Stray dogs are killing children in India. Scientists want to find out why.

NEW DELHI — A team of scientists in India is investigating why packs of stray dogs in villages near the north Indian town of Sitapur have mysteriously started killing children.

In just a week, six children between 5 and 12 years old were killed by strays while more than two dozen other children have been injured in attacks.

The attacks have terrorized the town. According to local reports, school attendance has dropped and residents say they believe the killer beasts are hyenas, not dogs. Vigilante dog-catching squads have started shooting and strangling animals, while local authorities have recruited police officers, municipal workers and a team of expert monkey catchers to apprehend the strays.

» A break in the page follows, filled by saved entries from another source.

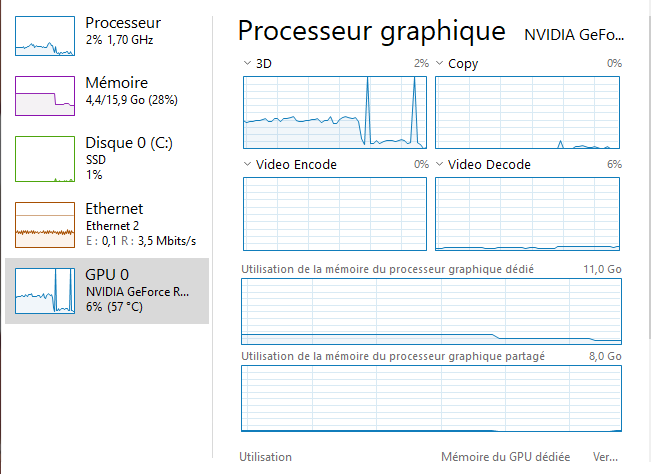The height and width of the screenshot is (474, 651).
Task: Click the shared GPU memory usage graph
Action: (x=431, y=398)
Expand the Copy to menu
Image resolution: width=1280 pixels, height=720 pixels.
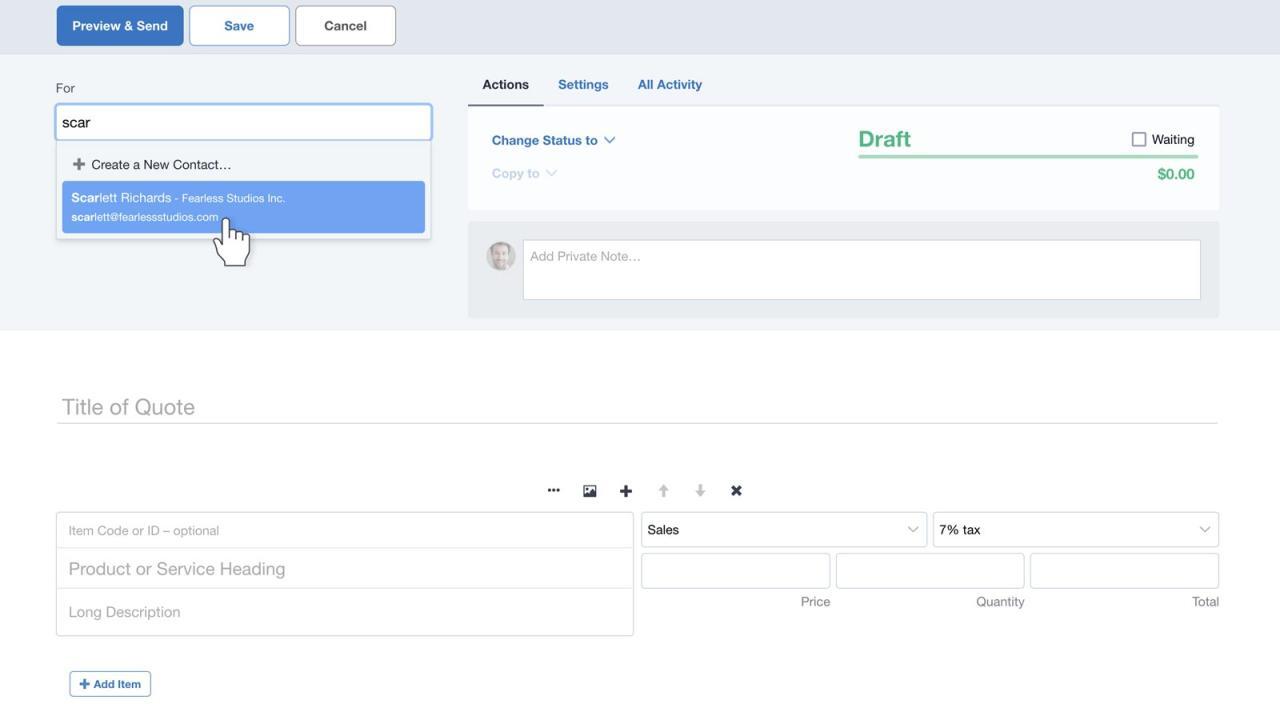524,174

The World Wildlife Fund and the Indian Veterinary Research Institute have sent teams to figure out what has turned the dogs into child killers.

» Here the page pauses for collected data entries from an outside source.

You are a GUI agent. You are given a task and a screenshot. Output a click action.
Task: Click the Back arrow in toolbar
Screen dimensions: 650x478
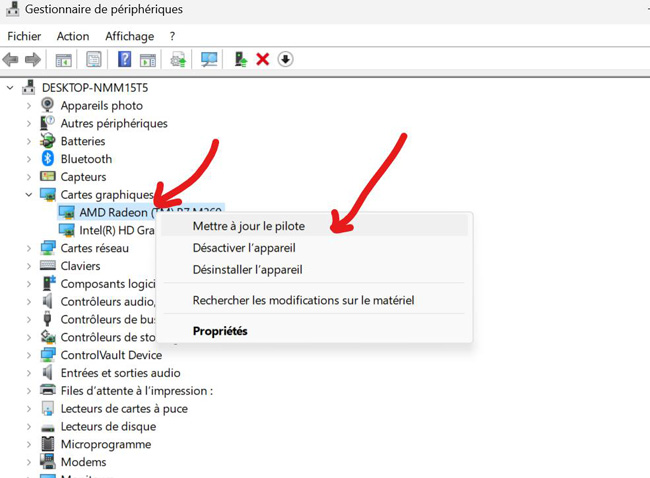11,60
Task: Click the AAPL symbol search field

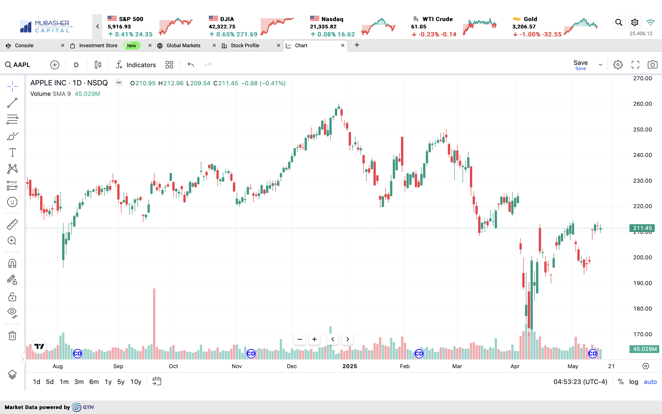Action: point(21,65)
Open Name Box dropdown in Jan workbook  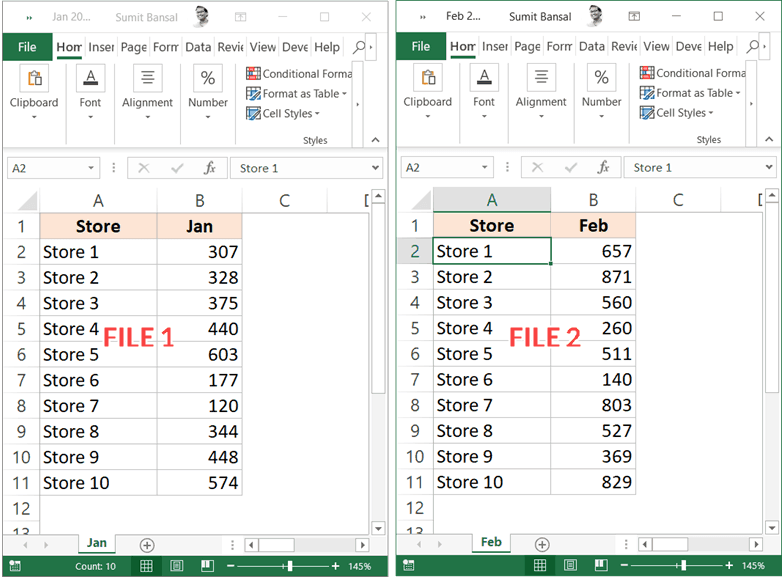91,168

“We’re here to find out how and why did the dogs turn violent and started attacking people,” Dr. Dinesh Chandra, from the Indian Veterinary Research Institute, told the ANI news agency.

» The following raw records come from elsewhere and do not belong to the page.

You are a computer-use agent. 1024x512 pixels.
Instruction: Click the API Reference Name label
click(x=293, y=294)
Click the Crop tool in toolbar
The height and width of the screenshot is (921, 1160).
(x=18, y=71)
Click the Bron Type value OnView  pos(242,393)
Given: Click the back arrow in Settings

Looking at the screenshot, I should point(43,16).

Feral dogs are a common sight in India, though attitudes toward them vary. Some communities feed strays and take them to vets, while in many places dogs are beaten and chased away.

Sabir Ali, whose 10-year-old nephew Kasim died in a dog attack, said that the killer dogs were not ordinary strays. “In shape and size, the dogs that attacked my nephew were different from normal street dogs,” he told the Indian Express.

One of the recent deaths was of a 7-year-old girl named Gita, who had gone to the field to pick mangoes.

“They were biting the girl on her neck, thighs and stomach,” local resident Ram Kripal told the Indian Express.

“They were even eating the meat while she was still alive. I am sure if we had reached five to 10 minutes later, we would not have even found the body,” he said.